If we want to write, for example, we have to write every morning when we wake up (or, depending on our schedule, every afternoon). But we don’t just simply write- we write to improve a particular skill, we write with the intention of getting better. Barbara Baig refers to this as “deliberate practice”: just as an Olympic swimmer plans his workout regimen with the aim of refining his technique and improving his time, a writer must dedicate a certain number of hours to familiarizing himself with the tools of his craft. He may spend an afternoon reading a great novel to learn how to construct believable dialogue or a quiet evening home skimming through expert journalism to discover the secret to writing an intriguing lead. He may collect spellbinding sentences from his favorite novels so he can break them down grammatically and see how they work. Or like a football player doing drills, he may do short writing exercises to practice specific skills: incorporating narrative into non-fiction, rendering character, devising plot, describing the physical world.

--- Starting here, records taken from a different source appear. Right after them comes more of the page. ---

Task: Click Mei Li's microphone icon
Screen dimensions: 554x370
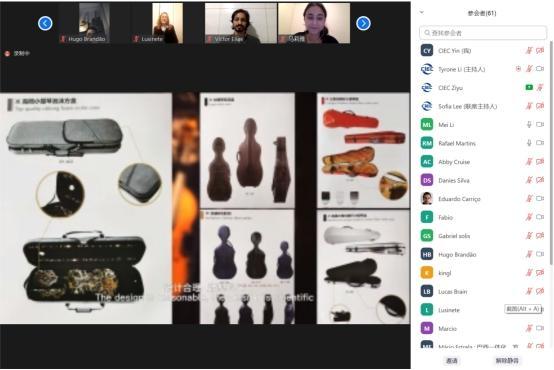Action: [x=529, y=124]
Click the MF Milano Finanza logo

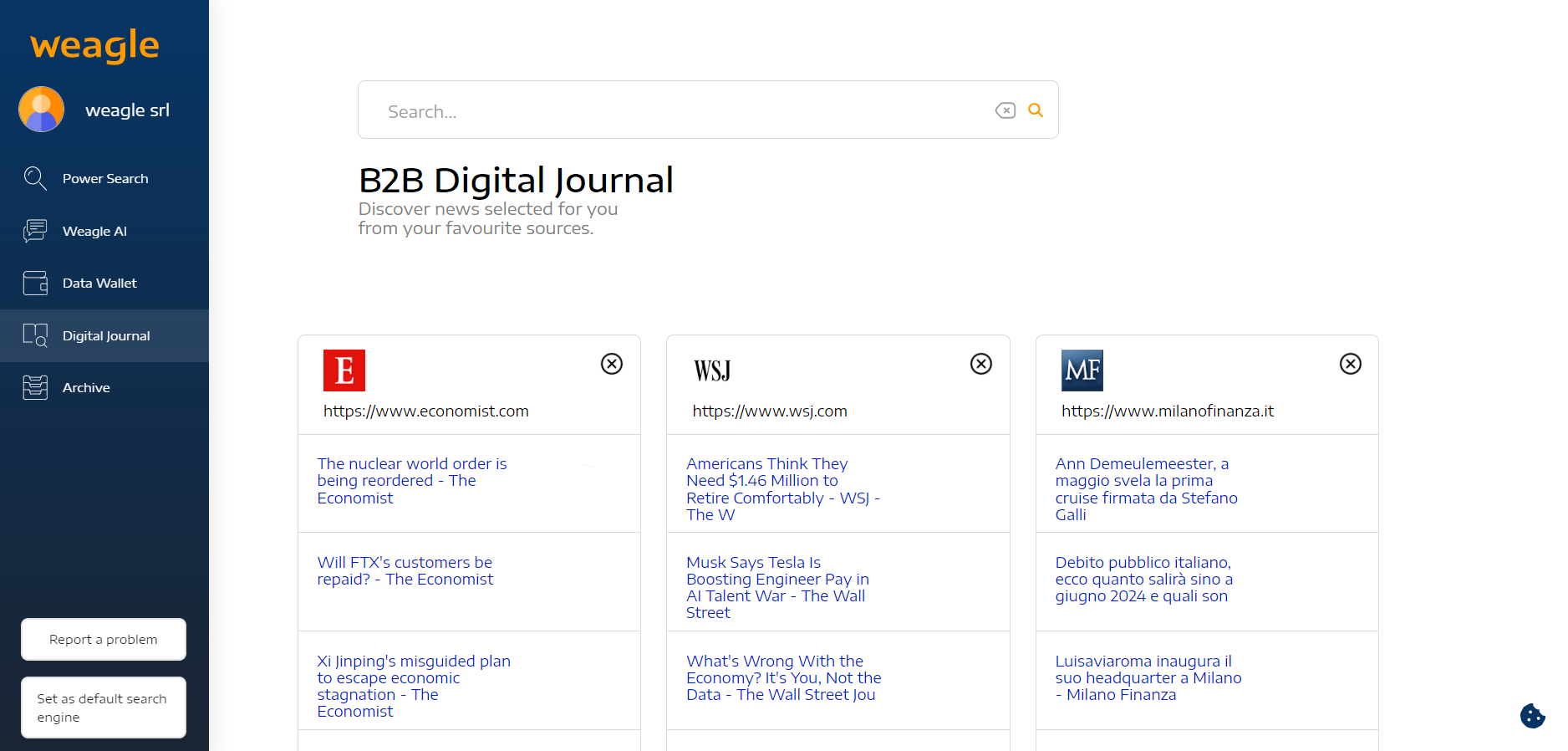pyautogui.click(x=1082, y=370)
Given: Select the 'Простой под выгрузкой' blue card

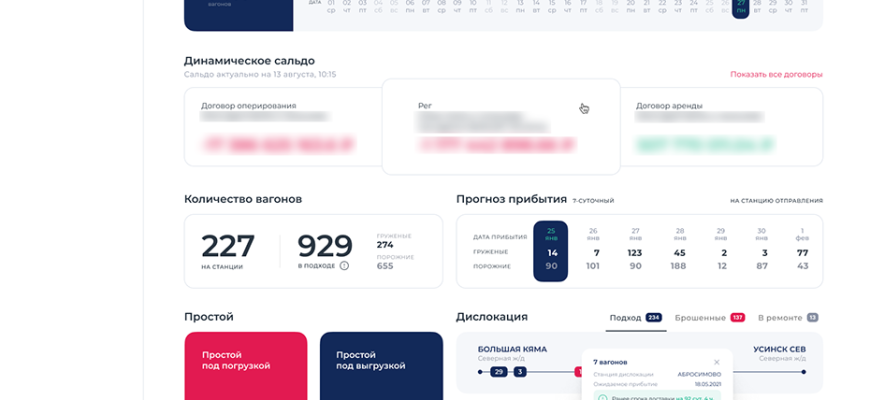Looking at the screenshot, I should click(x=380, y=365).
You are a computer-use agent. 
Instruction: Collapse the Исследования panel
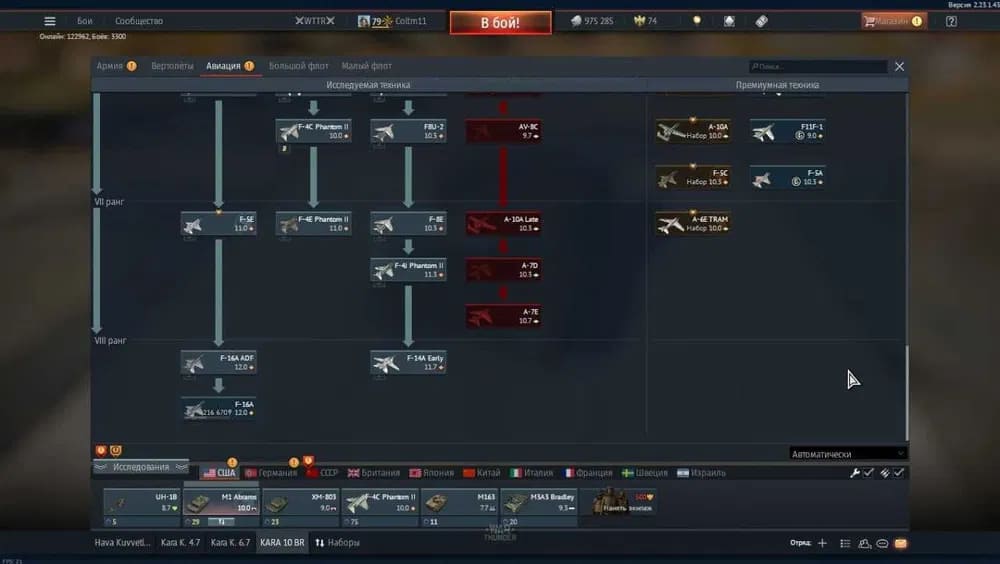click(140, 467)
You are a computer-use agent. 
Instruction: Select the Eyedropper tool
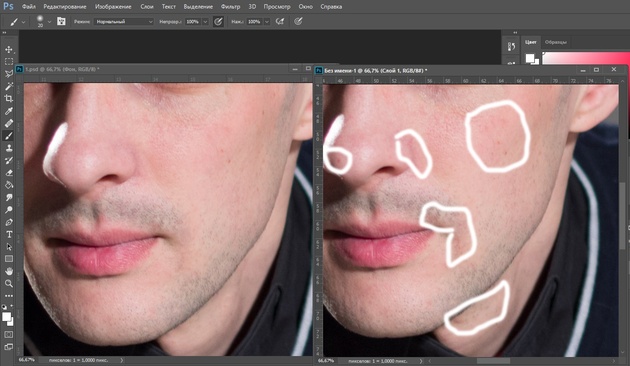coord(8,111)
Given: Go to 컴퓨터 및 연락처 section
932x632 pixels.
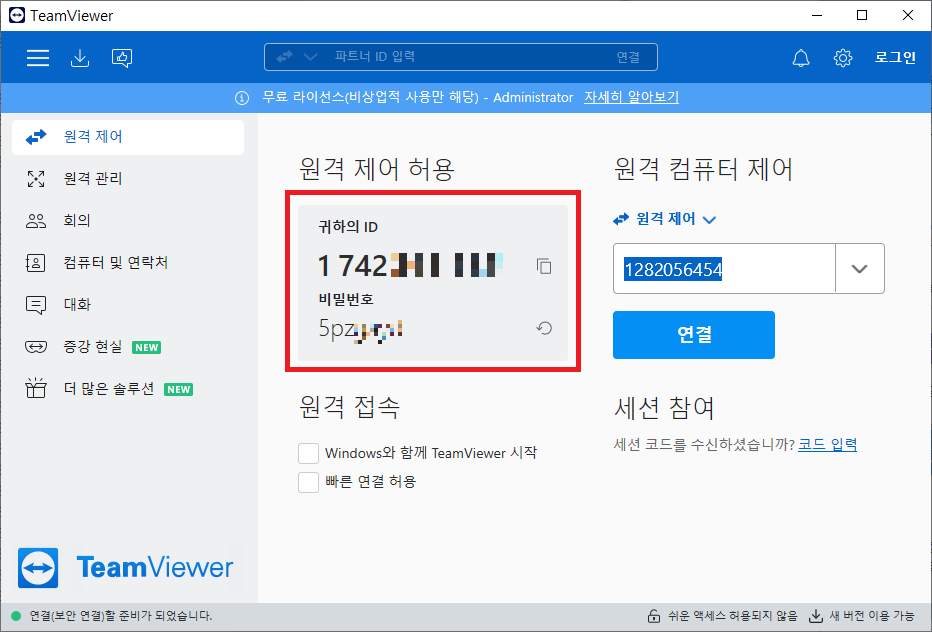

Such practice is absolutely essential. But there’s one crucial way writing differs from sports: when a marathon runner does laps, his goal is to improve his time so he can win the next race. When we practice writing, we do so simply for the sake of getting better.
Why do you think writers labor for lifetimes drafting a single novel? To win fame and a Pulitzer? to see their books on the New York Times best-seller list? to meet Oprah? Yes, it would be incredible to realize any one of these ambitions but external validation isn’t what motivates them- and it can’t be what motivates us. After all, what if we never achieve sensational success? Our writing will have felt a terrible waste. Am I saying we should view dazzling literary acclaim as unavailable to us? Absolutely not. I’m simply suggesting that it’s risky to make that the goal. Whether or not we’re published, whether or not our work is met with impassioned condemnation or eager praise: over these things we have absolutely no control. Not to mention, if we write merely what we think can be published, what we we think will sell, we’ll no longer be writing authentically from ourselves.
Writing isn’t a championship game- it’s a vocation, a calling, a passion, a hunger, a muse. We write for the delight of a graceful sentence, for the satisfaction of putting our thoughts into the most impeccable arrangement of words; we write to make solid the fleeting experience of living; we write to decipher the mystery of who we are and how we feel.
So rather than aspire to be “real” writers or require some sort of stamp of approval to feel successful, why don’t we focus on what actually matters-the writing itself? If we focus on the writing, if we focus on delivering the many beautiful ideas that long to be born through us, we won’t have to worry about anything else.